Il suo stile è caratterizzato da una totale educazione della sua voce, di
un perfetto controllo sulla emissione aerea e del movimento del diaframma
nel pieno rispetto dei tempi e delle dinamiche, una pronuncia perfetta ed
un calore e una grazia nel proporsi all’ascoltatore tali ammaliare chiunque,
per non tacer del suo particolarissimo timbro avvolgente
e sensuale.
In questa opera, il cui titolo lascia ben intendere il contenuto, tutte le
doti canore della star possono essere facilmente percepite grazie al silenzio
in cui può finalmente esibirsi, tolto l’illuminato accompagnamento del geniale
Pass.
È stupefacente osservare come alcuni brani noti quali: You’re Blasé,
Lush Life o A Foggi Day reinterpretati da Ella acquistino
nuovo valore e trovino, nonostante la quieta virtù con cui vengono esposti,
coinvolgimento non più epidermico, come siamo abituati ad avere, ma intimo
ed intellettuale.
La chitarra di Joe Pass pare stendere un soffice tappeto
vellutato dai tenui colori pastello ai piedi della Fitzgerald, crea continuamente
nuove rarefatte atmosfere in cui la voce di Ella può risplendere in tutto
il suo fulgore.
Joe Pass è uno dei chitarristi più creativi, benché non proprio fra i più
originali, che io abbia mai ascoltato.
Egli è sensibile al punto da risultare imprescindibile da questo capolavoro.

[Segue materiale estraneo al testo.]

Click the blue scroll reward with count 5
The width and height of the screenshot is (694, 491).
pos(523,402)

Insieme i due hanno dato vita ad una performance artistica di livello
assoluto, magari non intuibile al primo ascolto, ma apprezzabile
nel tempo, al punto da divenire irrinunciabile per i veri appassionati di
musica in generale e di Jazz in particolare.

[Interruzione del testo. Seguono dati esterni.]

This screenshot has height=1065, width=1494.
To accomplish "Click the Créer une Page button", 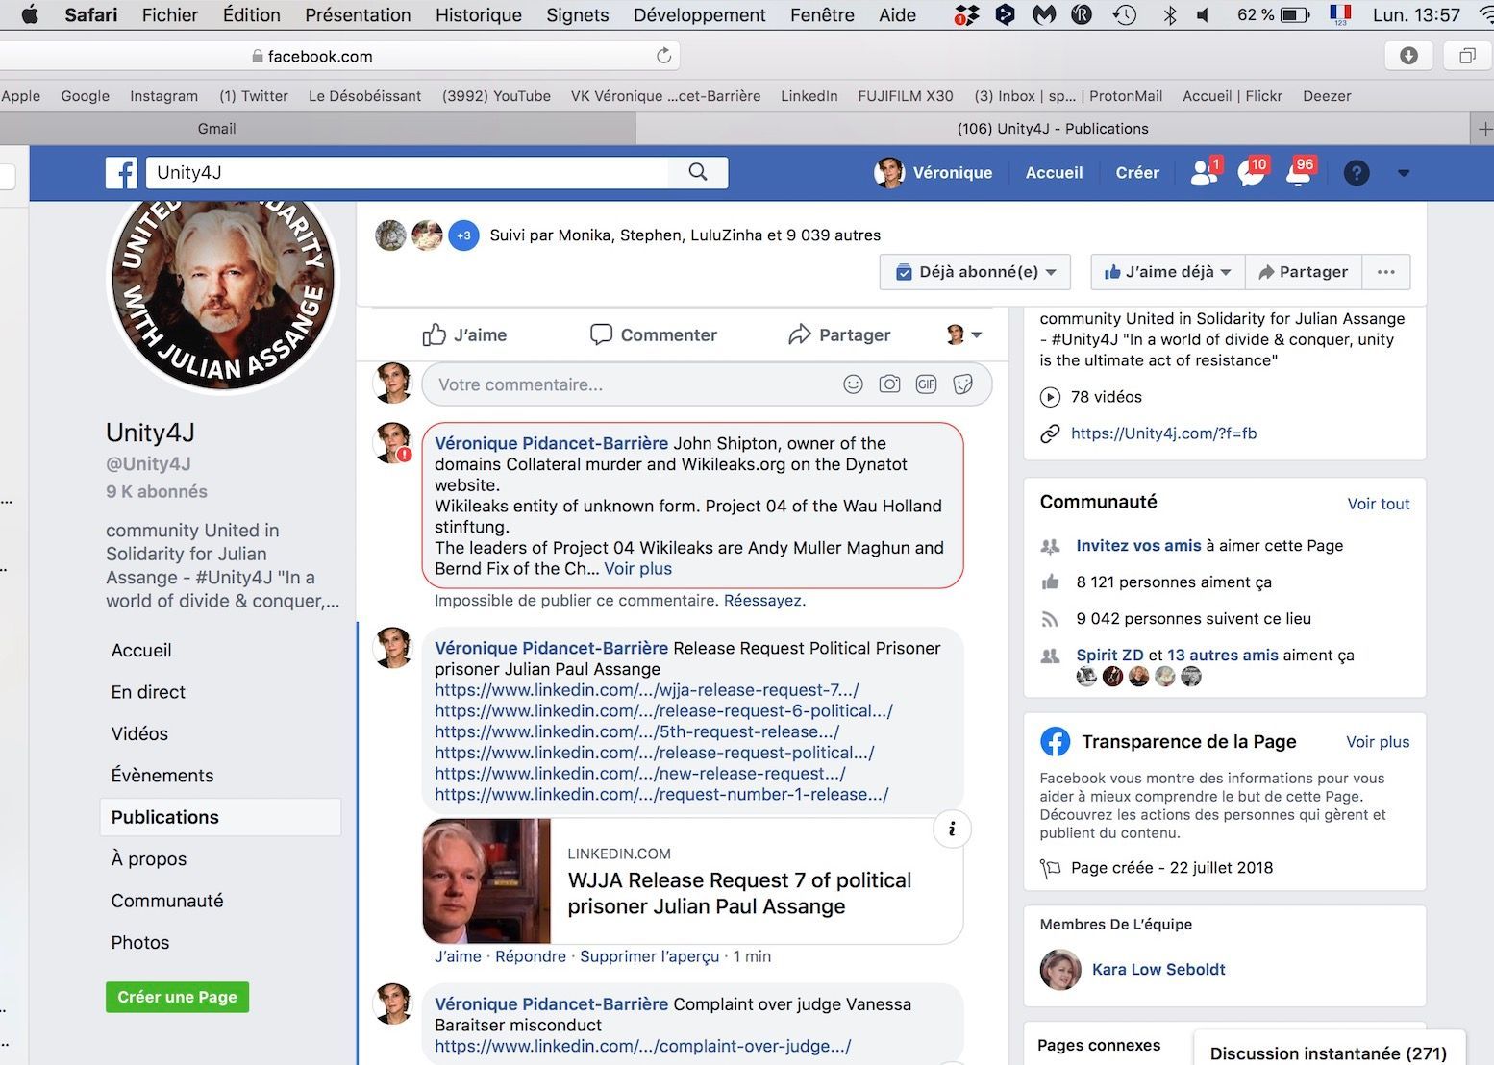I will [x=177, y=997].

Take Love Easy fa suonare bene qualsiasi impianto: con i
vecchi rack si apprezzano le doti di realismo di questa incisione; in vera
alta fedeltà la qualità dell’ascolto cresce al punto sbalordire chiunque;
mentre con i sistemi più impegnativi i due artisti si materializzano letteralmente
nella stanza.
Una esperienza addirittura scioccante l’ho potuta avere alle prese con un
monotriodo dalla bassa potenza e massima qualità.
In ogni caso il presente XRCD gratifica il suo acquirente donandogli il volto
di Ella: la si può “vedere” sorridere, muovere le labbra e la testa.
Ai massimi livelli sono la dinamica ed il dettaglio in... credibilmente naturali.